Gdy zatrąbię w trąbę, ja i wszyscy, którzy są ze mną, tedy wy też zatrąbicie w trąby około wszystkiego obozu, i będziecie mówili: Miecz Pański i Giedeonów.
19 Als nun Gideon und die hundert Mann, die bei ihm waren, an den Rand des Heerlagers kamen, zu Beginn der mittleren Nachtwache, da man eben die Wachen aufgestellt hatte, stießen sie in die Posaunen und zerschlugen die Krüge in ihren Händen.
A tak szedł Giedeon, i sto mężów, którzy z nim byli, w przodek obozu, gdy się zaczęła średnia straż; zaraz skoro przemieniono straż i trąbili w trąby, a potłukli dzbany, które w rękach swych mieli.
20 Da stießen alle drei Haufen in die Posaunen und zerbrachen die Krüge. Sie hielten aber mit ihrer linken Hand die Fackeln und in ihrer rechten Hand die Posaunen, und sie bliesen und riefen: Schwert für den HERRN und Gideon!
Zatrąbiły też one trzy hufy w trąby, i potłukły dzbany; a wziąwszy w lewą rękę swoję pochodnie, a w prawą rękę swoję trąby, aby trąbili, wołali: Miecz Pański i Giedeonów.
21 Und es blieb ein jeder an seinem Platze stehen um das Lager her; aber das ganze Lager schrie und floh.
I stanęli każdy na miejscu swojem koło obozu, a strwożył się wszystek obóz, i krzycząc uciekali.
22 Denn während die dreihundert die Posaunen bliesen, richtete der HERR in dem ganzen Lager eines jeden Schwert wider den andern. Und das Heer floh bis Beth-Sitta, gegen Zererat, bis an das Ufer von Abel-Mechola, bei Tabbat.
Gdy tedy trąbili oni trzy sta mężów w trąby, obrócił Pan miecz jednego przeciw drugiemu we wszystkim obozie; a tak uciekło wojsko aż do Betseta w Sererat, aż do granicy Abelmehola w Tabbat.
23 Und die Männer Israels von Naphtali und Asser und von ganz Manasse wurden aufgeboten und jagten den Midianitern nach.
A zebrawszy się mężowie Izraelscy z Neftalim, i z Aser, i ze wszystkiego pokolenia Manasesowego, gonili Madyjańczyki.
24 Und Gideon hatte Boten auf das ganze Gebirge Ephraim gesandt und sagen lassen: Kommet herab, den Midianitern entgegen, und besetzet vor ihnen das Wasser bis gen Beth-Bara, nämlich den Jordan! Da wurden alle Männer von Ephraim aufgeboten und gewannen vor ihnen das Wasser bis gen Beth-Bara und besetzten den Jordan.

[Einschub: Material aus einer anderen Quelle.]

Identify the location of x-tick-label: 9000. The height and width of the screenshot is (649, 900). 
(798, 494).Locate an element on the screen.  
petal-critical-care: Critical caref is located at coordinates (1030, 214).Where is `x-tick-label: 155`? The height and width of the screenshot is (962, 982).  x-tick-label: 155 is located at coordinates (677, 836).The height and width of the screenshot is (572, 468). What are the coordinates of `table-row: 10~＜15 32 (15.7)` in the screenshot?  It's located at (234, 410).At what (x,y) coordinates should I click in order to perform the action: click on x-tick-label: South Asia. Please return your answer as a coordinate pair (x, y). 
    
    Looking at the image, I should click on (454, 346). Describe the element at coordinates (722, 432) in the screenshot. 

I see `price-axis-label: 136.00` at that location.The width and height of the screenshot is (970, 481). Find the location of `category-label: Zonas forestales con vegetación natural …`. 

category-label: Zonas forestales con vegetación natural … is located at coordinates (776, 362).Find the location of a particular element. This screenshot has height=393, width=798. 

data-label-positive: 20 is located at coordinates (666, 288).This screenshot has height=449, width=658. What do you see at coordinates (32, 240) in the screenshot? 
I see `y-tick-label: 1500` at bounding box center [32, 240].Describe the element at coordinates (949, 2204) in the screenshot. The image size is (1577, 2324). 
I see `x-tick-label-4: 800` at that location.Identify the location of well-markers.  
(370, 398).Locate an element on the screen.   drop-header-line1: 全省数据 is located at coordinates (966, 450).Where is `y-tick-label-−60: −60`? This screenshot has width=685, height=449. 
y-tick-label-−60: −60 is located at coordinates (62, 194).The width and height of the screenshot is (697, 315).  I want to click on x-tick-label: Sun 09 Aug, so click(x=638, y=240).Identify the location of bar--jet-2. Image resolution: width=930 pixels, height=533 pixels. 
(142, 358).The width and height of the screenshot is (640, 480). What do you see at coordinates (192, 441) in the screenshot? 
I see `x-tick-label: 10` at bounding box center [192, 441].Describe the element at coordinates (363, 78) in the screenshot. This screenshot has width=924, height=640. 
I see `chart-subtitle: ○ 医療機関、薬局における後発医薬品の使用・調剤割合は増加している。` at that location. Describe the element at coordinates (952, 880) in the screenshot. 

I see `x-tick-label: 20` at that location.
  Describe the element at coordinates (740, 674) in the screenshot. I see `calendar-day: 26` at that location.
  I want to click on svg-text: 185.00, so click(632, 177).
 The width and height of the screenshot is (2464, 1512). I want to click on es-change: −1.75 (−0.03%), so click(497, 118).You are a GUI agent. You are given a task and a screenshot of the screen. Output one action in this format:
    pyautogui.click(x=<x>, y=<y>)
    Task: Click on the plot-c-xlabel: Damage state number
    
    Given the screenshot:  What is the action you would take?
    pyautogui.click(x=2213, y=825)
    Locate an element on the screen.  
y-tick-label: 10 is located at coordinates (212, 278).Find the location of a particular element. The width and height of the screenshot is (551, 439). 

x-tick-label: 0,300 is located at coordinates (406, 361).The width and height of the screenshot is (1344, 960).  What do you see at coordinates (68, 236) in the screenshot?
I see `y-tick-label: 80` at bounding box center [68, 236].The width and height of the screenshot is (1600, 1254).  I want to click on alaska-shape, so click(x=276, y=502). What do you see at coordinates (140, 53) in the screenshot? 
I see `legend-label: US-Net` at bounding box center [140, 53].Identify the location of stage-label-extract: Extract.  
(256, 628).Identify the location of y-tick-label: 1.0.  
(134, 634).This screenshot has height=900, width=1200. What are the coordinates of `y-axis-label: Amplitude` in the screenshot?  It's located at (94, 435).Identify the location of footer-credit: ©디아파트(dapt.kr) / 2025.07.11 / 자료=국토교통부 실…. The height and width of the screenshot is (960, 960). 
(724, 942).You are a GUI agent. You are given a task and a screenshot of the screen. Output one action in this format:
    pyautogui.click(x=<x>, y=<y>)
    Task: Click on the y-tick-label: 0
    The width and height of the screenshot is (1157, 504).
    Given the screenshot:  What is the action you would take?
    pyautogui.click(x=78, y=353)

Zatem posły rozesłał Giedeon na wszystkę górę Efraimską, mówiąc: Zabiegajcie Madyjanitom, a ubieżcie przed nimi wody aż do Betabara, i do Jordanu. Zebrali się tedy wszyscy mężowie z Efraima, i ubieżeli wody aż do Betabara i do Jordanu.
25 Und sie fingen zwei Fürsten der Midianiter, Oreb und Seb; und sie töteten Oreb auf dem Felsen Oreb, und Seb in der Kelter Seb, und verfolgten die Midianiter und brachten die Köpfe Orebs und Sebs zu Gideon über den Jordan.
Przytem pojmali dwoje książąt Madyjańskich, Oreba i Zeba; a zabili Oreba na skale Oreb, a Zeba zabili u prasy Zeb, i gonili Madyjanity, a głowę Oreba i Zeba przynieśli do Giedeona za Jordan.